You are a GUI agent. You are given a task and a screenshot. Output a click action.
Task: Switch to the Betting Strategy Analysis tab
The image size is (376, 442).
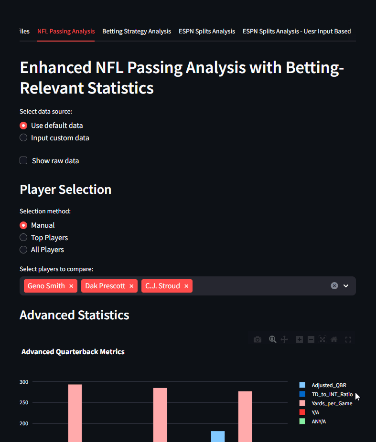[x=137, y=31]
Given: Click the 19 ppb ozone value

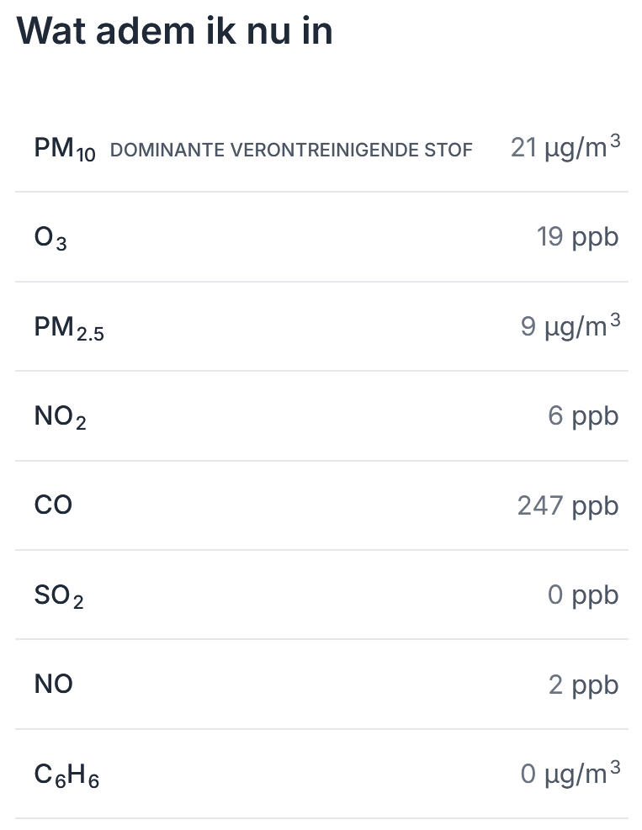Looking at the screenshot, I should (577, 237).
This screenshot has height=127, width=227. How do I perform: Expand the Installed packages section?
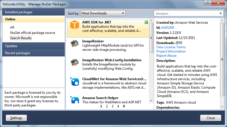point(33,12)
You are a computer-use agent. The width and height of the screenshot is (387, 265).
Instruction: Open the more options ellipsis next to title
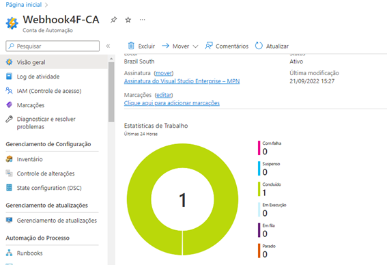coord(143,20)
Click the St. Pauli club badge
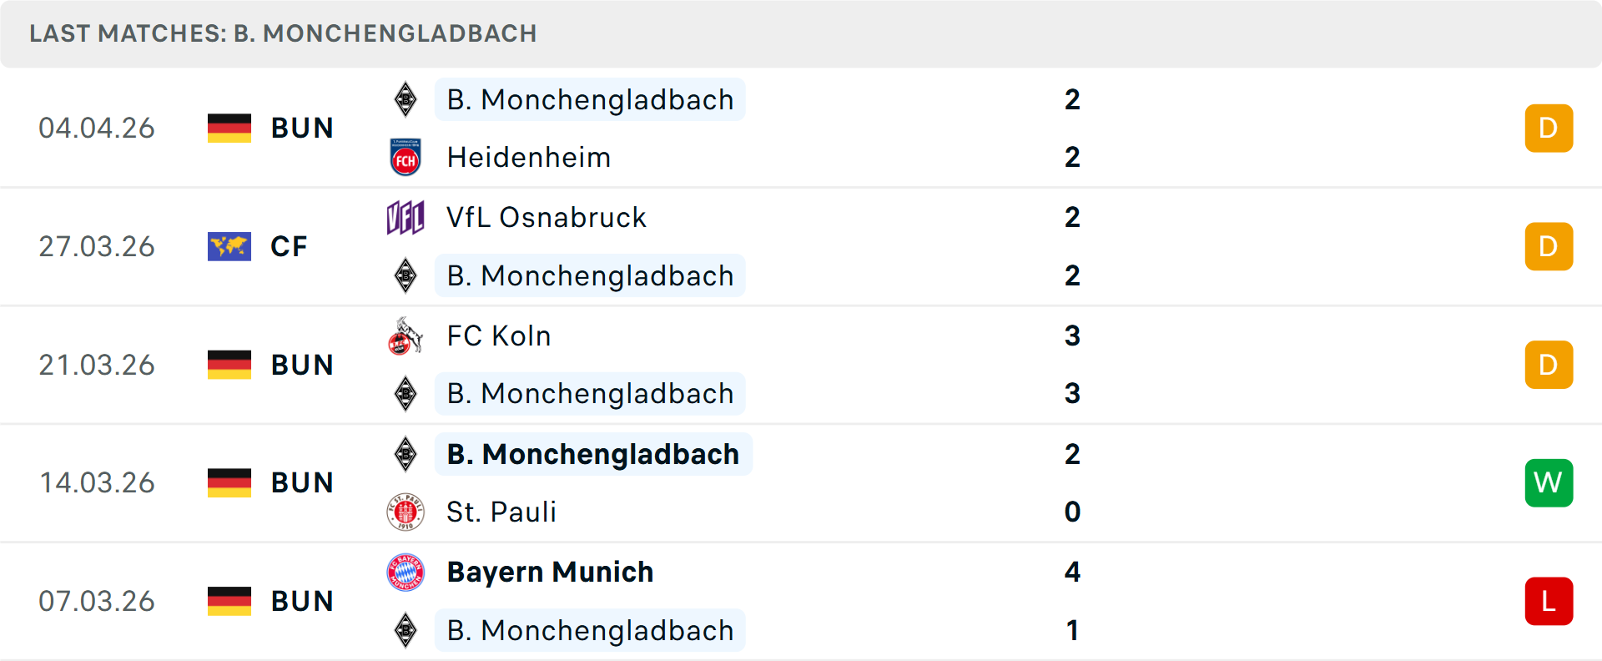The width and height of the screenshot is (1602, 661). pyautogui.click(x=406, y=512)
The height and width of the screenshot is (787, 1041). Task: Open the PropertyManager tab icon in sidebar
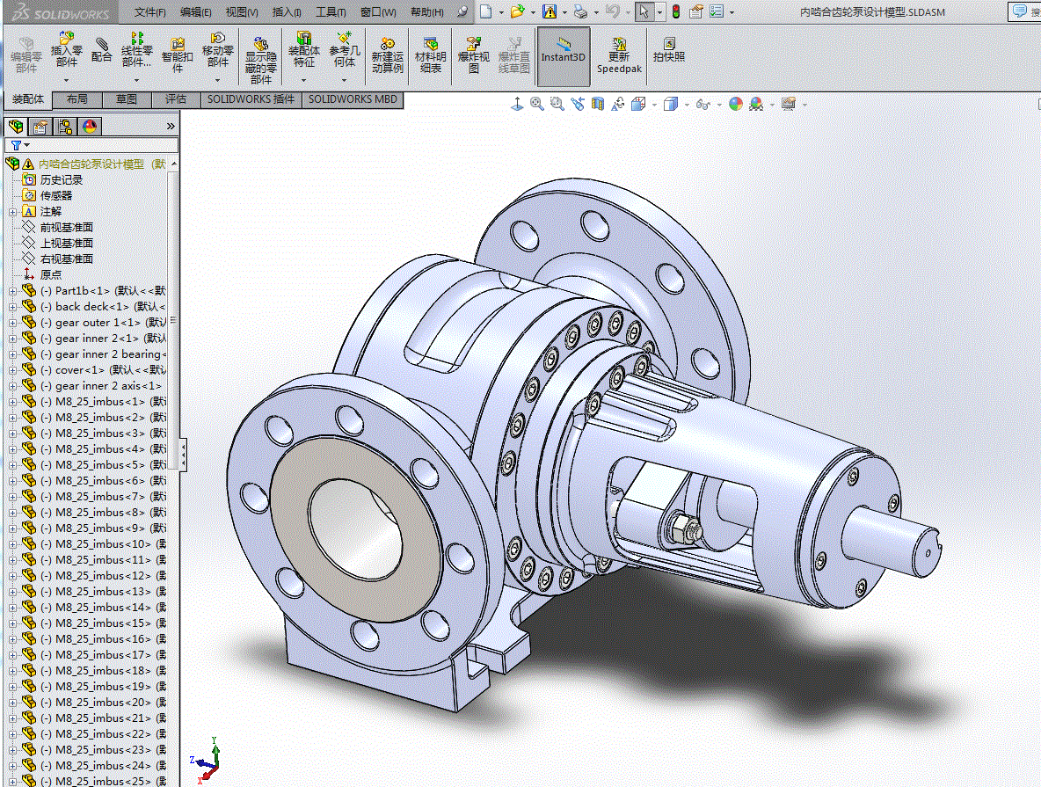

==

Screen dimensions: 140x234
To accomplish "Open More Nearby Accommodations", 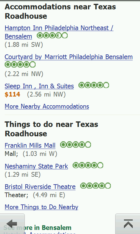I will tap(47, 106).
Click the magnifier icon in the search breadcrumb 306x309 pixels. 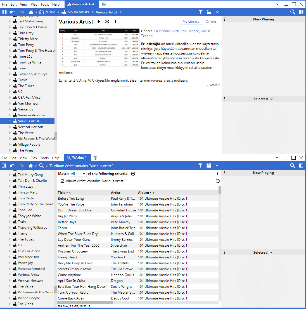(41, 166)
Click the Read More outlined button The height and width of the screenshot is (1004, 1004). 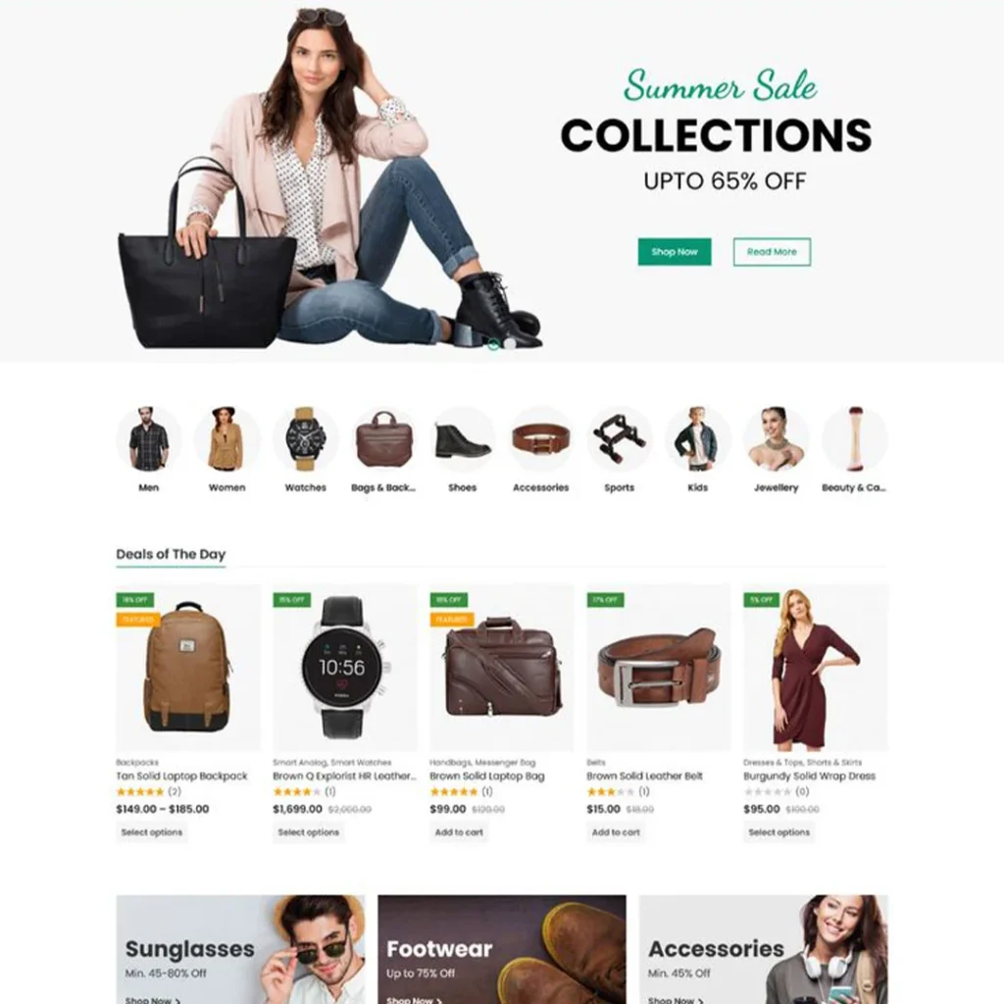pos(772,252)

* * *

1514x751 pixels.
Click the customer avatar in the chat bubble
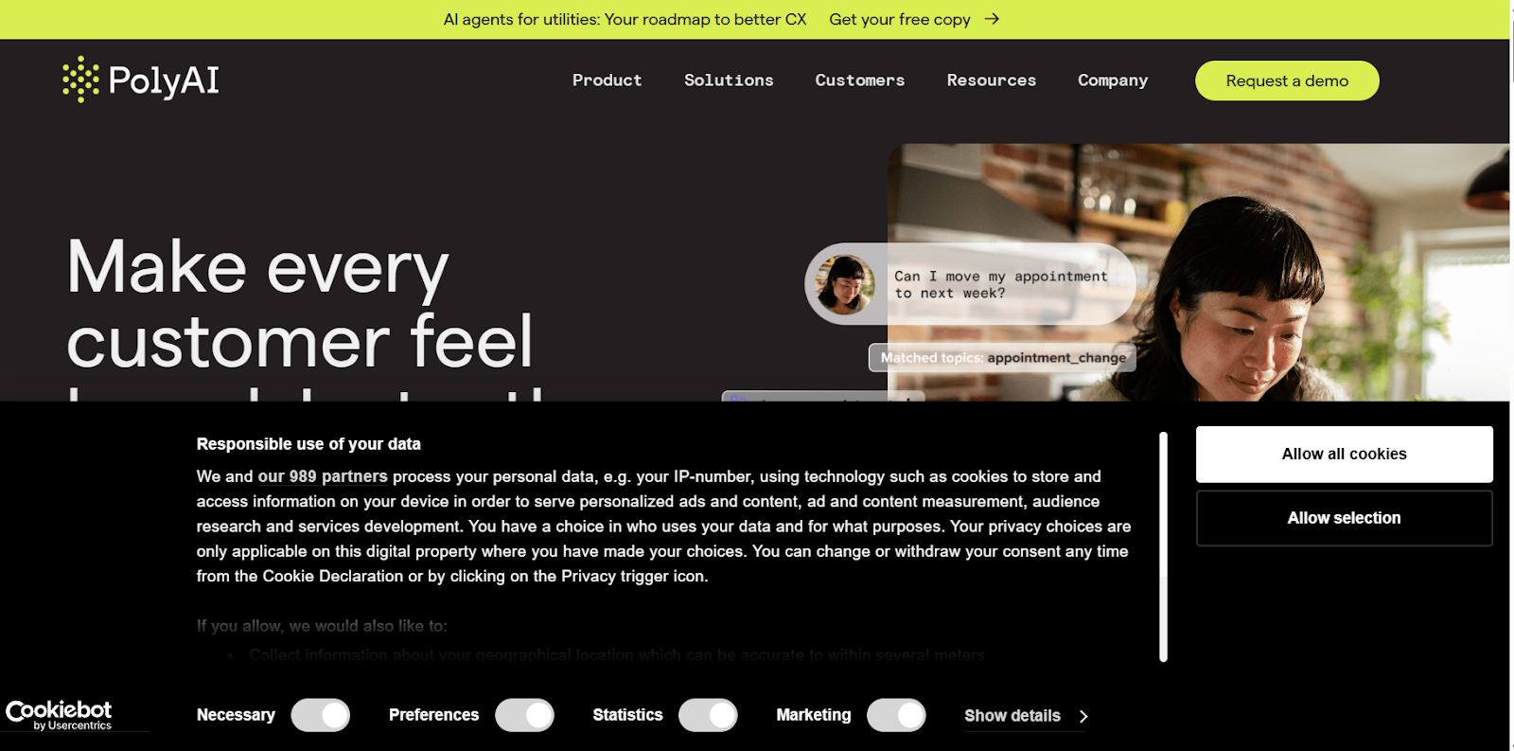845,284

- Exercise description
Reproduce the data from the line containing "You are a GUI" through the line containing "The width and height of the screenshot is (1602, 661).", both included, swapping "ellipsis" for "three-dot menu" and changing nothing else. Leave the pictures out.

- Solution to the problem
You are a GUI agent. You are given a task and a screenshot. Output a click action.
Task: Switch to the Betting Strategy Analysis tab
The image size is (376, 442).
[x=137, y=31]
Given: Click the 19 ppb ozone value

Looking at the screenshot, I should (577, 237).
This screenshot has height=127, width=227. How do I perform: Expand the Installed packages section?
point(33,12)
You are a computer-use agent. The width and height of the screenshot is (387, 265).
Instruction: Open the more options three-dot menu next to title
coord(143,20)
Click the St. Pauli club badge
The width and height of the screenshot is (1602, 661). pyautogui.click(x=406, y=512)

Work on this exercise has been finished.